Koko states that his refusal eventually led to his and then Eskom CEO Tshediso Matona’s suspension in March 2015. Matona and Koko were among four Eskom executives suspended at the time. He is the only one who later returned to service. The four were not accused of any wrongdoing.
Tsotsi is only one of the persons who earlier implicated Koko in wrongdoing before the parliamentary portfolio committee on public enterprises that has been investigating governance failures at Eskom. Koko has hit back with counter-allegations in a written submission to the portfolio committee, which Moneyweb has seen.
He will present his submission and face questions from the evidence leader and members of parliament on Wednesday.
This comes days after government appointed a new Eskom board and directed it “to immediately remove all Eskom executives who are facing allegations of serious corruption and other acts of impropriety, including Mr Matshela Koko and (suspended finance head) Mr Anoj Singh”.
Finance minister Malusi Gigaba has called on Koko and Singh to resign “in the interest of the country”, but Koko says he has done nothing wrong. Singh resigned late on Monday evening.
In his submission, Koko further implicated former board member Venete Klein who apparently asked him to help her husband, Dr Harold Klein, get a contract for his company for the project management of the conversion of Eskom’s diesel-guzzling open-cycle gas turbines to gas.
In her earlier testimony before the committee, Klein sketched Koko in a poor light, suggesting he was a bit of a dictator. This Koko says, is based on resentment because he refused to assist her husband.

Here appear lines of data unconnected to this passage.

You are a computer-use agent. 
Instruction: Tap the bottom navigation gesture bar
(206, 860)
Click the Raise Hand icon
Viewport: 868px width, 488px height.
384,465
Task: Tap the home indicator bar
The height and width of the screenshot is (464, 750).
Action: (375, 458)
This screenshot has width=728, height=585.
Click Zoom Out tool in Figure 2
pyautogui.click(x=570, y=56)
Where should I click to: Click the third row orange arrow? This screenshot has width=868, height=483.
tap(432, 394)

As far as the Japanese company is concerned, Tsotsi told Moneyweb on Monday that Koko’s version of events is “a complete fabrication”. He said he referred a letter he received from the company Sumitomo Corporation to Koko as the relevant executive. In return, he got a letter from Koko stating that the purchase order would be issued and the payment would be made. He checked this with Eskom’s legal department.

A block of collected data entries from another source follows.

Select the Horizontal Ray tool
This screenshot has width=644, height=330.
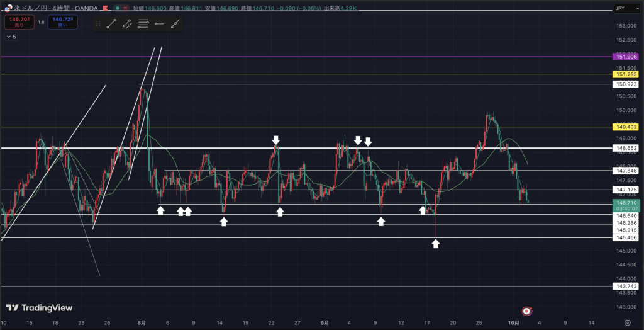tap(159, 24)
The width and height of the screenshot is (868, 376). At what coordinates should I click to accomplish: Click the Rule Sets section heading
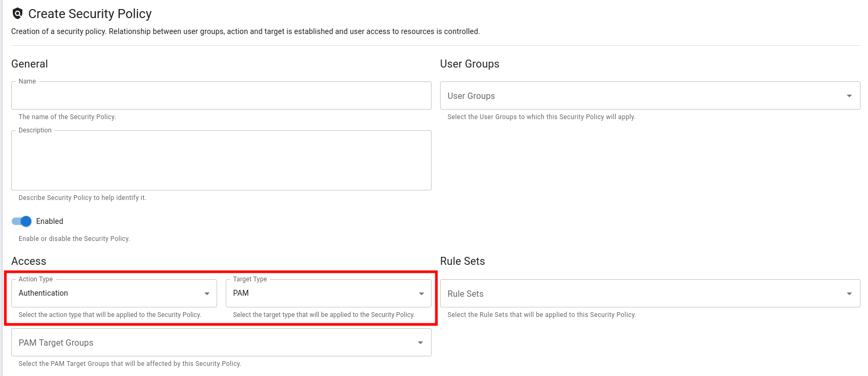pyautogui.click(x=462, y=261)
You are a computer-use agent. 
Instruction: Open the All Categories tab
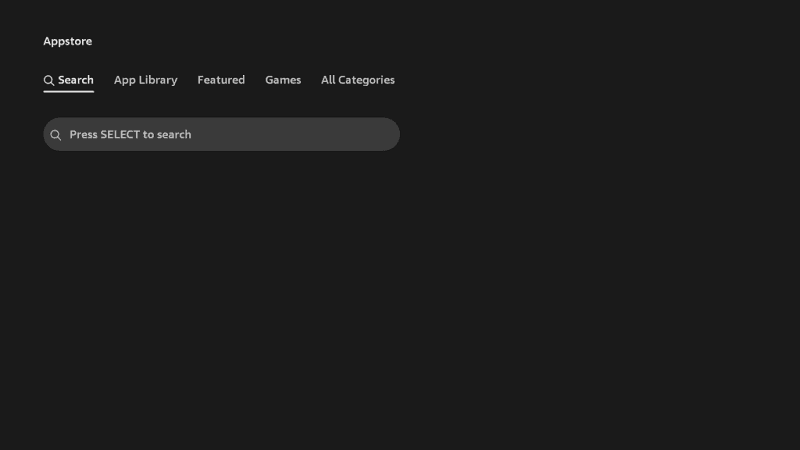(x=357, y=80)
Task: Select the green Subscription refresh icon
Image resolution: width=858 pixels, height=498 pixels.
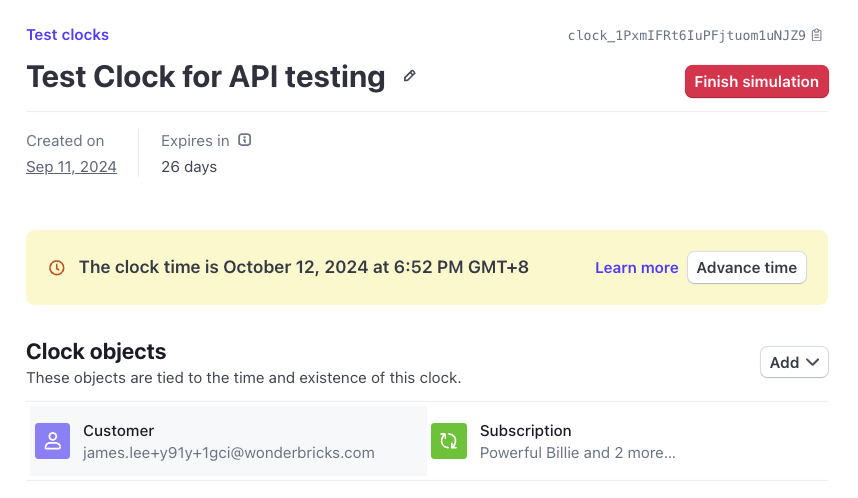Action: point(449,441)
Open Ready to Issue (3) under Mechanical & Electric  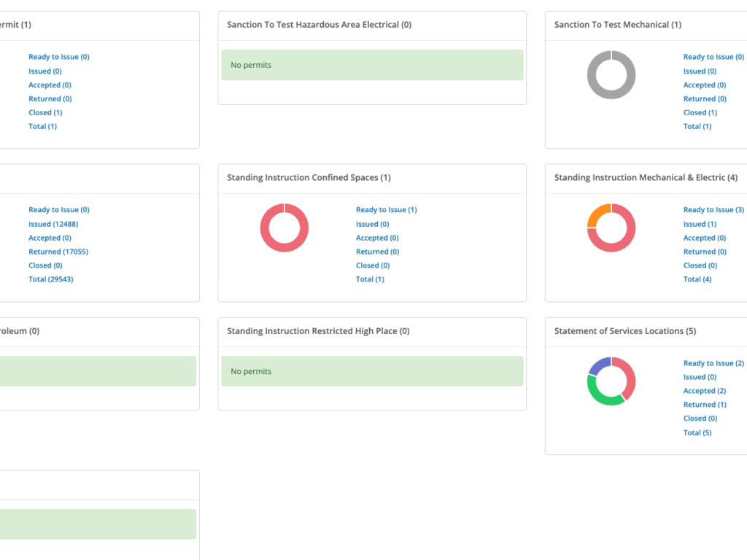[x=713, y=209]
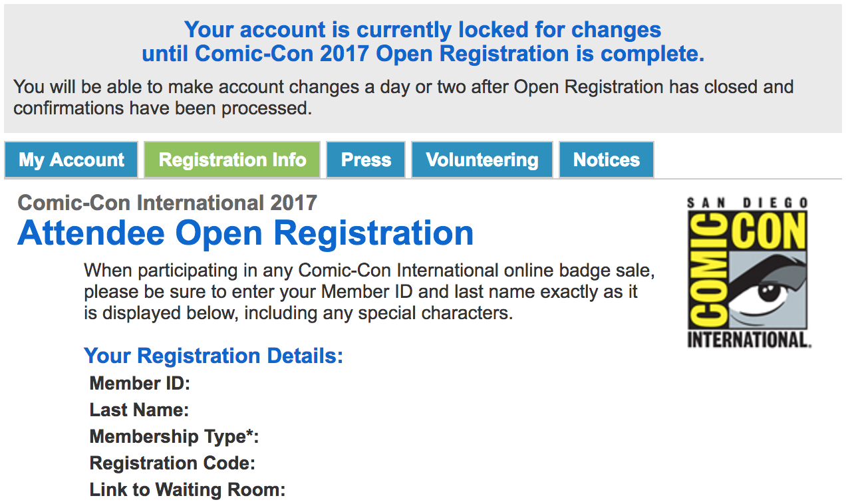Click the Your Registration Details heading
Screen dimensions: 846x504
[213, 356]
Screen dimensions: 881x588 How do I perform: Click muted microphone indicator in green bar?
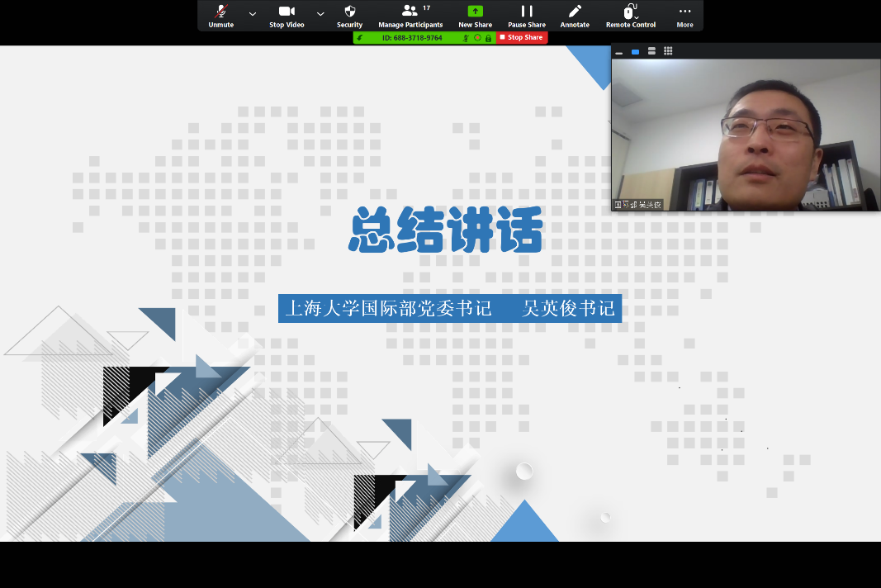467,38
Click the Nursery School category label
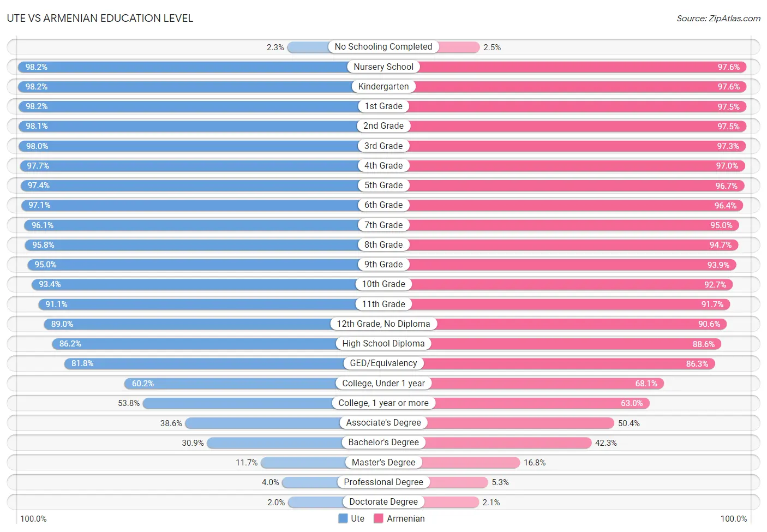Image resolution: width=767 pixels, height=532 pixels. (384, 67)
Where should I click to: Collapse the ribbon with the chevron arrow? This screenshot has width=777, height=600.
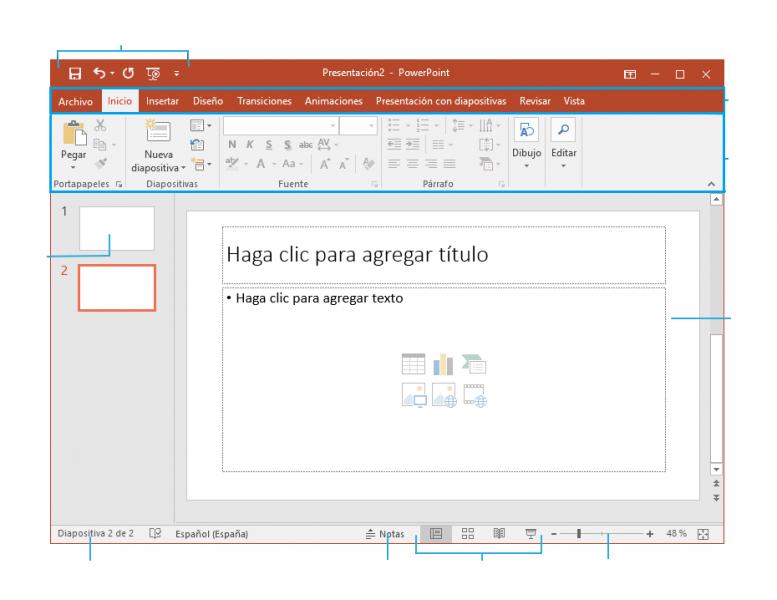[711, 184]
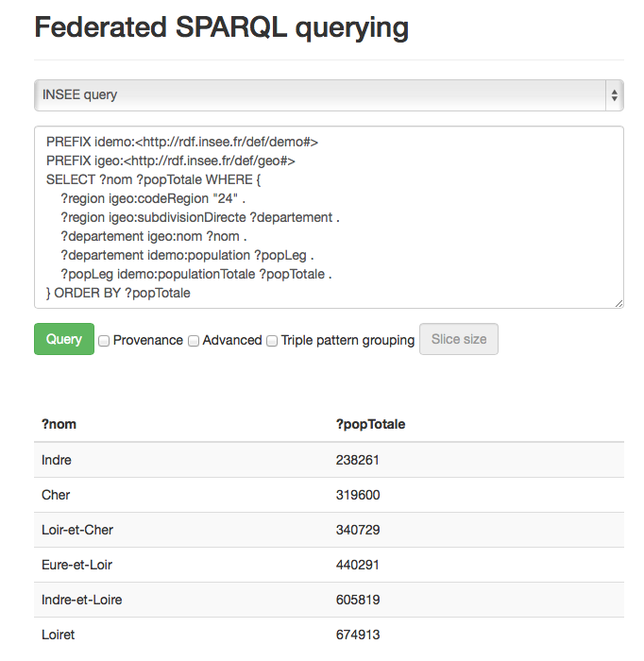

Nevertheless, no purchase order was ever issued and no payment was made. He doesn’t know why.
Tsotsi earlier testified that the suspension of the four executives followed pressure from Tony Gupta, President Jacob Zuma and former SAA chairperson, Dudu Myeni.
Klein, in her response to the allegations, said she does not consider it appropriate to respond to Koko’s allegations before he testifies before the committee, but might do so at a later stage. She however denied any impropriety.
Koko denies having played a role in Eskom’s irregular payments to Gupta-linked company Trillian and says suspended Eskom company secretary and head of legal, Suzanne Daniels’, statements to that effect are lies.
“The truth is to the very contrary – it was Ms Daniels who was pivotally involved in procuring payments directly to Trillian of R460 million in circumstances where I, in my capacity as interim CGE, had on more than one occasion declined to approve such payment.”
Daniels told Moneyweb that she has not seen Koko’s submission and stands by her testimony in parliament, which she says is based on independent legal and forensic investigations and documentation provided to parliament.
Tegeta and Optimum
The portfolio committee asked Koko to deal specifically with Gupta-linked Tegeta’s purchase of the Optimum coal mine from Glencore and the prepayment for coal to Tegeta.
He describes how Glencore bought Optimum in 2012 and put pressure on Eskom to increase the price it paid for the coal for Hendrina power station.
The relationship deteriorated and in July 2015 Eskom issued a letter of demand for R2.18 billion in penalties for sub-standard coal supplied over an extended period.
Koko refers to Daniels’ earlier testimony that the amount was overstated by about R1 billion due to a “spreadsheet error”. He says he always held the view that the final amount would be determined in arbitration.
Glencore at the time stated that it would be R800 million at the most and the business rescue practitioner testified before the committee that he estimated it at R700 million.
It was eventually settled with Tegeta as owners at R577 million.
Koko paints a picture in which Eskom played an active role in shaping the transaction to ensure continued coal supply to its Hendrina power station against the background of a power shortage, while making suggestions that would make the mine sustainable in the long run.
Koko states that the prepayment to Tegeta for coal for its Arnot power station was in line with Eskom policy and mandates and aimed at securing reliable supply.
He also deals with an interview with Carte Blanche in June 2016 during which he apparently lied about prepayments for coal to Tegeta. He states that he correctly denied that Eskom made prepayments to Optimum, because the prepayments were in fact made to Tegeta which sourced the coal from Optimum.
He says the document with his signature on that Carte Blanche showed him on camera was indeed an agreement with Tegeta, not Optimum as the presenter stated, but he didn’t realise it at the time.
Koko denies any strategy to drive Optimum into business rescue to enable Tegeta to acquire the business and that Eskom further enabled the transaction through a prepayment and hugely-reduced penalty.
“I have been the subject of a still-ongoing trial by media by journalists and others,” he states.
“The public and others in government and elsewhere have been taken in by the many falsehoods and misleading reports published about me, that are, on my reading, part of a frenzied campaign calculated to break Eskom and discredit the government. I have been caught in the crossfire and, arising from the simple magnitude of the campaign, have been unable to defend myself against it. It has been very, very hurtful.”